*** Data Section Begins ***

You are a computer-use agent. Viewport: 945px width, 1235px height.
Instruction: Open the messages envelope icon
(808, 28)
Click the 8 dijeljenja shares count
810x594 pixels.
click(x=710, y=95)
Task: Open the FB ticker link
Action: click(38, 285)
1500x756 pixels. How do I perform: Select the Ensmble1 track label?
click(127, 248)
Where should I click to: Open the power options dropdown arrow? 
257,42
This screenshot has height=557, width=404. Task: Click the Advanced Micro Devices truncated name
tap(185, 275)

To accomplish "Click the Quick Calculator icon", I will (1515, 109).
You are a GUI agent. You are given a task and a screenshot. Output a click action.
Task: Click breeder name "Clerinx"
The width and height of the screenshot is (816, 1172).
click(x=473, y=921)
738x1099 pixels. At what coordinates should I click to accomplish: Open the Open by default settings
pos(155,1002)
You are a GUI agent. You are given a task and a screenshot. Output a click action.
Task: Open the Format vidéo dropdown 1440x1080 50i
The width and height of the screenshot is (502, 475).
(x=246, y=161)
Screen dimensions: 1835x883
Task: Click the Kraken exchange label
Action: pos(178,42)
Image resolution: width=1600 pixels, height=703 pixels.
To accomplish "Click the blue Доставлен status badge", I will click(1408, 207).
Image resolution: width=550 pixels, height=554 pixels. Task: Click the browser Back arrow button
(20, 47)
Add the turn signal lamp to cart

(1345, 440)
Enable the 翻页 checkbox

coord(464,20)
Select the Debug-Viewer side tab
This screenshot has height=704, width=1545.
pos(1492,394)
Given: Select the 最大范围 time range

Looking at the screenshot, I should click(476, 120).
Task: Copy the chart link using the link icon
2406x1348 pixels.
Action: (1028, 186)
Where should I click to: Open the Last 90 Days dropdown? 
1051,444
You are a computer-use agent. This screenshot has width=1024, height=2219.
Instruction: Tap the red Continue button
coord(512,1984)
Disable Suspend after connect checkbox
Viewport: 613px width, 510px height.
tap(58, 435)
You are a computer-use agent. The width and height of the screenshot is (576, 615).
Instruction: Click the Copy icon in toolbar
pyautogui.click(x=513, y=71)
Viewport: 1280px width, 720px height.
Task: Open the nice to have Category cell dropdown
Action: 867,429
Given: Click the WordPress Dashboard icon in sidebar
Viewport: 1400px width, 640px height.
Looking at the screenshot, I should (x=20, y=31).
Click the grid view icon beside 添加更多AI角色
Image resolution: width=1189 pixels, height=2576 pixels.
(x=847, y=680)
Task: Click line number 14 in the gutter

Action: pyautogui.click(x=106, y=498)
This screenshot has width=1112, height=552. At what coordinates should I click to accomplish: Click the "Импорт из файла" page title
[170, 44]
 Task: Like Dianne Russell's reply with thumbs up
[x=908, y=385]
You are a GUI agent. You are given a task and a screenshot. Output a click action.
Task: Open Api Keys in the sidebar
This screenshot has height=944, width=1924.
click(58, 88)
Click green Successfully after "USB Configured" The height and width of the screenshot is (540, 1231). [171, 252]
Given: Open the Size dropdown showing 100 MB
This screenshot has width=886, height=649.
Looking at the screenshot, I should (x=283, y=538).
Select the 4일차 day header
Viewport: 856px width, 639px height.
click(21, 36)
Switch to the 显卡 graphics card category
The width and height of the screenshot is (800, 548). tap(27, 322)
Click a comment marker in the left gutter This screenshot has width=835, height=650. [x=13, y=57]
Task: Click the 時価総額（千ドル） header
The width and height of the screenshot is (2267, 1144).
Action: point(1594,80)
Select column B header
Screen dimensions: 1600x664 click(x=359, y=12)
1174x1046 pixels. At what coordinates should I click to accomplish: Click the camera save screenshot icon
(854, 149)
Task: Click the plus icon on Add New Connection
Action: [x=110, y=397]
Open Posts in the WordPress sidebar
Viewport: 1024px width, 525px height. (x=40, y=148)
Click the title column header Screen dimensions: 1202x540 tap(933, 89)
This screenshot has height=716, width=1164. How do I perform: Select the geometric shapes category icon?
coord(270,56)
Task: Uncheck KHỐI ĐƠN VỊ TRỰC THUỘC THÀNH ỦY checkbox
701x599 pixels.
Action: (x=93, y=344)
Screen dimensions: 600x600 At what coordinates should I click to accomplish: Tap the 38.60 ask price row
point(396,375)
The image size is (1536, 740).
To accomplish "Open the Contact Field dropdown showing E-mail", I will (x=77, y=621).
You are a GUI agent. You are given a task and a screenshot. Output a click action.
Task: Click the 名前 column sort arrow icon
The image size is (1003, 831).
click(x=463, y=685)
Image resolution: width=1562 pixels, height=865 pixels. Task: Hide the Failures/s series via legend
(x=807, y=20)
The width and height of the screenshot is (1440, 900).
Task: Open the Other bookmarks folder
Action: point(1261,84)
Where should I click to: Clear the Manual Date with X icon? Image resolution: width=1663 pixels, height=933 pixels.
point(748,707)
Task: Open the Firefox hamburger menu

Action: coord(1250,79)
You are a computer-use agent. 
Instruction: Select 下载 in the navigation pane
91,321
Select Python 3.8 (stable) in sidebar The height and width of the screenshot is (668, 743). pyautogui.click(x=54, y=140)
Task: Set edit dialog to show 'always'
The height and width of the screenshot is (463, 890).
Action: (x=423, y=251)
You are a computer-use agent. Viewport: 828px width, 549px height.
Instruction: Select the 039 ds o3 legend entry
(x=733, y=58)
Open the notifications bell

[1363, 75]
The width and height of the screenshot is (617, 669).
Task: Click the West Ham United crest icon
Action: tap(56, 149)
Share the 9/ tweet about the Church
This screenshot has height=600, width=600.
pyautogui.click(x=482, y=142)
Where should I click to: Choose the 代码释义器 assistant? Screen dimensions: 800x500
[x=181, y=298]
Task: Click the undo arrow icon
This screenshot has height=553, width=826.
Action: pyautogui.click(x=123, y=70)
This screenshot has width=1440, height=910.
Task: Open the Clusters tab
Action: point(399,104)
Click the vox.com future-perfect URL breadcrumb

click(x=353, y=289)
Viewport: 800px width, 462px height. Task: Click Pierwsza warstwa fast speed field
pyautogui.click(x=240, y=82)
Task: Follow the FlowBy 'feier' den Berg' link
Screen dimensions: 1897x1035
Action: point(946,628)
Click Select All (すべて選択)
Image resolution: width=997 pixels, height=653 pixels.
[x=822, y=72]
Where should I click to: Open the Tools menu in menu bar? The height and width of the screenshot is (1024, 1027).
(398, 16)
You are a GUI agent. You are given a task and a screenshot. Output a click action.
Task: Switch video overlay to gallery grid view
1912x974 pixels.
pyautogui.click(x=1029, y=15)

*** Data Section Ends ***

**What to work on**
Repeat each record word for word. Do not leave any out.

**Worked solution**
You are a computer-use agent. Viewport: 945px width, 1235px height.
Instruction: Open the messages envelope icon
(808, 28)
Click the 8 dijeljenja shares count
810x594 pixels.
click(x=710, y=95)
Task: Open the FB ticker link
Action: click(38, 285)
1500x756 pixels. How do I perform: Select the Ensmble1 track label?
click(127, 248)
Where should I click to: Open the power options dropdown arrow? 
257,42
This screenshot has height=557, width=404. Task: Click the Advanced Micro Devices truncated name
tap(185, 275)

To accomplish "Click the Quick Calculator icon", I will (1515, 109).
You are a GUI agent. You are given a task and a screenshot. Output a click action.
Task: Click breeder name "Clerinx"
The width and height of the screenshot is (816, 1172).
click(x=473, y=921)
738x1099 pixels. At what coordinates should I click to accomplish: Open the Open by default settings
pos(155,1002)
You are a GUI agent. You are given a task and a screenshot. Output a click action.
Task: Open the Format vidéo dropdown 1440x1080 50i
The width and height of the screenshot is (502, 475).
(x=246, y=161)
Screen dimensions: 1835x883
Task: Click the Kraken exchange label
Action: pos(178,42)
Image resolution: width=1600 pixels, height=703 pixels.
To accomplish "Click the blue Доставлен status badge", I will click(1408, 207).
Image resolution: width=550 pixels, height=554 pixels. Task: Click the browser Back arrow button
(20, 47)
Add the turn signal lamp to cart

(1345, 440)
Enable the 翻页 checkbox

coord(464,20)
Select the Debug-Viewer side tab
This screenshot has height=704, width=1545.
pos(1492,394)
Given: Select the 最大范围 time range

Looking at the screenshot, I should click(476, 120).
Task: Copy the chart link using the link icon
2406x1348 pixels.
Action: (1028, 186)
Where should I click to: Open the Last 90 Days dropdown? 
1051,444
You are a computer-use agent. This screenshot has width=1024, height=2219.
Instruction: Tap the red Continue button
coord(512,1984)
Disable Suspend after connect checkbox
Viewport: 613px width, 510px height.
tap(58, 435)
You are a computer-use agent. The width and height of the screenshot is (576, 615).
Instruction: Click the Copy icon in toolbar
pyautogui.click(x=513, y=71)
Viewport: 1280px width, 720px height.
Task: Open the nice to have Category cell dropdown
Action: 867,429
Given: Click the WordPress Dashboard icon in sidebar
Viewport: 1400px width, 640px height.
Looking at the screenshot, I should (x=20, y=31).
Click the grid view icon beside 添加更多AI角色
Image resolution: width=1189 pixels, height=2576 pixels.
(x=847, y=680)
Task: Click line number 14 in the gutter

Action: pyautogui.click(x=106, y=498)
This screenshot has width=1112, height=552. At what coordinates should I click to accomplish: Click the "Импорт из файла" page title
[170, 44]
 Task: Like Dianne Russell's reply with thumbs up
[x=908, y=385]
You are a GUI agent. You are given a task and a screenshot. Output a click action.
Task: Open Api Keys in the sidebar
This screenshot has height=944, width=1924.
click(58, 88)
Click green Successfully after "USB Configured" The height and width of the screenshot is (540, 1231). [171, 252]
Given: Open the Size dropdown showing 100 MB
This screenshot has width=886, height=649.
Looking at the screenshot, I should (x=283, y=538).
Select the 4일차 day header
Viewport: 856px width, 639px height.
click(21, 36)
Switch to the 显卡 graphics card category
The width and height of the screenshot is (800, 548). tap(27, 322)
Click a comment marker in the left gutter This screenshot has width=835, height=650. [x=13, y=57]
Task: Click the 時価総額（千ドル） header
The width and height of the screenshot is (2267, 1144).
Action: point(1594,80)
Select column B header
Screen dimensions: 1600x664 click(x=359, y=12)
1174x1046 pixels. At what coordinates should I click to accomplish: Click the camera save screenshot icon
(854, 149)
Task: Click the plus icon on Add New Connection
Action: [x=110, y=397]
Open Posts in the WordPress sidebar
Viewport: 1024px width, 525px height. (x=40, y=148)
Click the title column header Screen dimensions: 1202x540 tap(933, 89)
This screenshot has height=716, width=1164. How do I perform: Select the geometric shapes category icon?
coord(270,56)
Task: Uncheck KHỐI ĐƠN VỊ TRỰC THUỘC THÀNH ỦY checkbox
701x599 pixels.
Action: (x=93, y=344)
Screen dimensions: 600x600 At what coordinates should I click to accomplish: Tap the 38.60 ask price row
point(396,375)
The image size is (1536, 740).
To accomplish "Open the Contact Field dropdown showing E-mail", I will (x=77, y=621).
You are a GUI agent. You are given a task and a screenshot. Output a click action.
Task: Click the 名前 column sort arrow icon
The image size is (1003, 831).
click(x=463, y=685)
Image resolution: width=1562 pixels, height=865 pixels. Task: Hide the Failures/s series via legend
(x=807, y=20)
The width and height of the screenshot is (1440, 900).
Task: Open the Other bookmarks folder
Action: point(1261,84)
Where should I click to: Clear the Manual Date with X icon? Image resolution: width=1663 pixels, height=933 pixels.
point(748,707)
Task: Open the Firefox hamburger menu

Action: coord(1250,79)
You are a computer-use agent. 
Instruction: Select 下载 in the navigation pane
91,321
Select Python 3.8 (stable) in sidebar The height and width of the screenshot is (668, 743). pyautogui.click(x=54, y=140)
Task: Set edit dialog to show 'always'
The height and width of the screenshot is (463, 890).
Action: (x=423, y=251)
You are a computer-use agent. Viewport: 828px width, 549px height.
Instruction: Select the 039 ds o3 legend entry
(x=733, y=58)
Open the notifications bell

[1363, 75]
The width and height of the screenshot is (617, 669).
Task: Click the West Ham United crest icon
Action: tap(56, 149)
Share the 9/ tweet about the Church
This screenshot has height=600, width=600.
pyautogui.click(x=482, y=142)
Where should I click to: Choose the 代码释义器 assistant? Screen dimensions: 800x500
[x=181, y=298]
Task: Click the undo arrow icon
This screenshot has height=553, width=826.
Action: pyautogui.click(x=123, y=70)
This screenshot has width=1440, height=910.
Task: Open the Clusters tab
Action: point(399,104)
Click the vox.com future-perfect URL breadcrumb

click(x=353, y=289)
Viewport: 800px width, 462px height. Task: Click Pierwsza warstwa fast speed field
pyautogui.click(x=240, y=82)
Task: Follow the FlowBy 'feier' den Berg' link
Screen dimensions: 1897x1035
Action: point(946,628)
Click Select All (すべて選択)
Image resolution: width=997 pixels, height=653 pixels.
[x=822, y=72]
Where should I click to: Open the Tools menu in menu bar? The height and width of the screenshot is (1024, 1027).
(398, 16)
You are a GUI agent. You are given a task and a screenshot. Output a click action.
Task: Switch video overlay to gallery grid view
1912x974 pixels.
pyautogui.click(x=1029, y=15)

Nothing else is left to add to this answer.